Autor zauważa, że „Pray Away pojawia się w czasie, kiedy liczba osób, które poprzednio identyfikowały się jako homoseksualne lub transpłciowe, rośnie i staje się coraz bardziej widoczna w sferze publicznej poprzez Changed Movement (Ruch Zmienionych) oraz Marsze Wolności, które odbywają się w dużych miastach w Ameryce”. Także nowe badania wskazują na szkody wyrządzane zakazem terapii reparatywnej dla osób zmagających się z niechcianym pociągiem homoseksualnym.

Tymczasem film przedstawia kilku liderów nieistniejącego już ruchu byłych homoseksualistów o nazwie Exodus International, którzy jednak powrócili do życia homoseksualnego, kwestionując tym samym swoją poprzednią działalność.

Krytycy filmu wykazują na to, że już sam tytuł jest mylący. Pray Away można by przetłumaczyć na polski jako „przemódl to”, „odmódl to” albo „odpędź to modlitwą”. Jak wyjaśnia jeden z takich krytyków – Joe Dallas, szef Genesis Christian Counselling z Kalifornii: „Nie pamiętam, by ktokolwiek mówił komuś, że jeśli ma do czynienia z pociągiem do osób tej samej płci, to po prostu powinien pójść do domu i odpędzić to modlitwą“

66-letni Dallas był w młodości aktywnym homoseksualistą. Porzuciwszy takie życie, zajął się pomaganiem ludziom czującym pociąg do osób tej samej płci. Jak twierdzi, „przez dziesięciolecia” organizował konferencje, które miały „przygotować ludzi do radzenia sobie z ich uczuciami seksualnymi” i nie ograniczało się to jedynie do rady, by oddalali je modlitwą.

Dallas wskazuje, że twórcy filmu „wprowadzają w błąd ludzi, by wierzyli, że to, co Bóg ogłosił grzechem, jest w rzeczywistości czymś, co Bóg ogłosił prawym”. Jego zdaniem również mylne jest określenie „terapia konwersyjna”, które stosuje się „pejoratywnie, by opisać doradzanie tym, którzy doświadczają niechcianego pociągu do osób tej samej płci”.
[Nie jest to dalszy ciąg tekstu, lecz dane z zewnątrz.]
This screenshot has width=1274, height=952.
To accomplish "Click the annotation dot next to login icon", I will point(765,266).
Inni, jak Elizabeth Woning, założycielka Changed Movement, sądzi, że film ma przekonać osoby chcące żyć zgodnie ze swoimi przekonaniami i zwalczyć niechciany pociąg, iż w rzeczywistości „internalizują swoją własną homofobię i są w błędzie”. Tymczasem członkowie ruchu stwierdzają: „Porzuciliśmy LGBTQ, ponieważ tego chcieliśmy”.
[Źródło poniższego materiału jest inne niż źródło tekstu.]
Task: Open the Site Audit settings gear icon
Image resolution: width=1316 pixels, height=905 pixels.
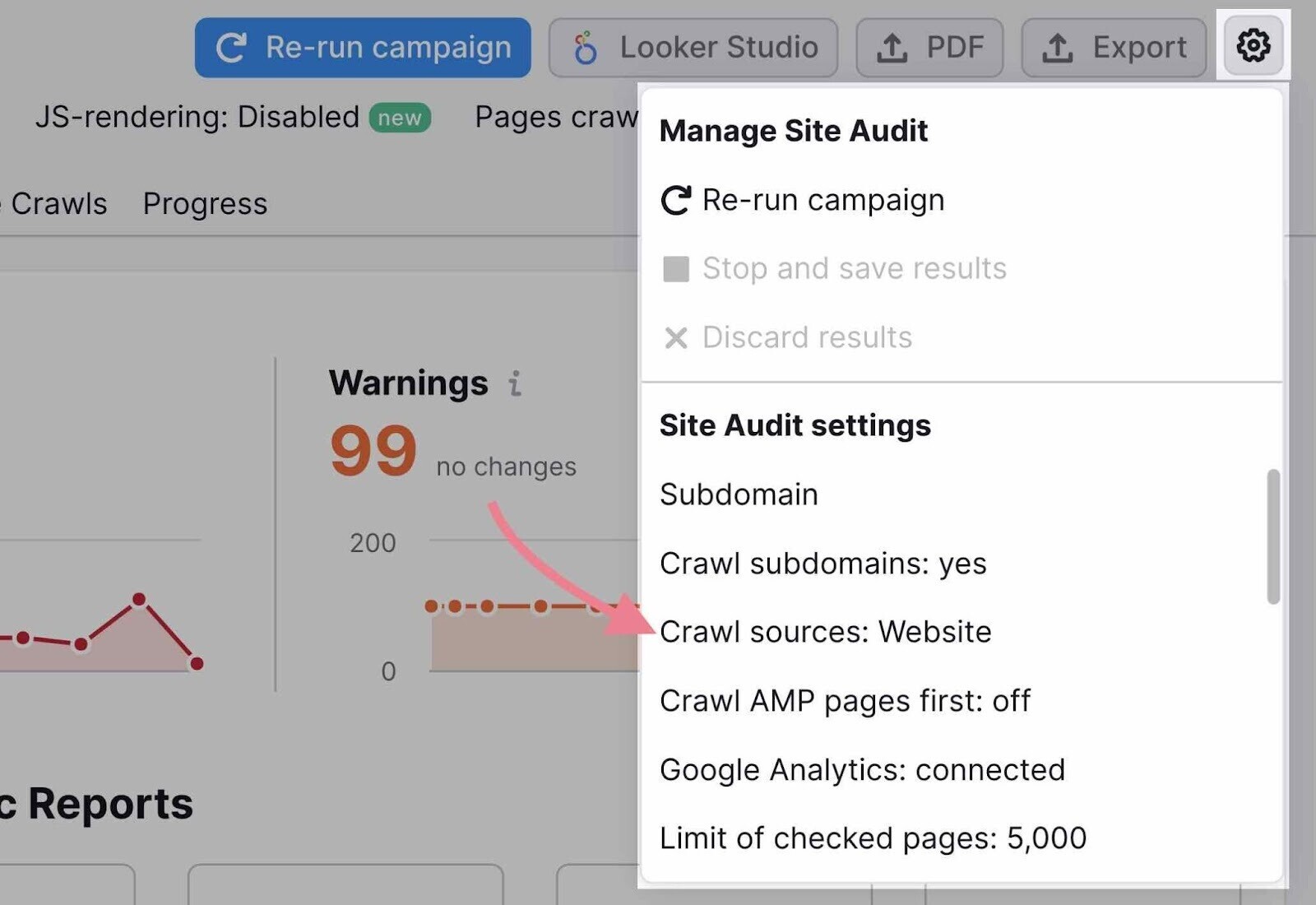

Jeszcze inni kwestionują założenie filmu, że osoby próbujące uciec przed homoseksualizmem mają skłonności samobójcze, ponieważ walczą ze swoim „prawdziwym ja”. Zdaniem pastora Gabriela Pagana to właśnie wiara w to, że jego „życie i cała tożsamość” wiąże się z homoseksualizmem budziła w nim skłonności samobójcze.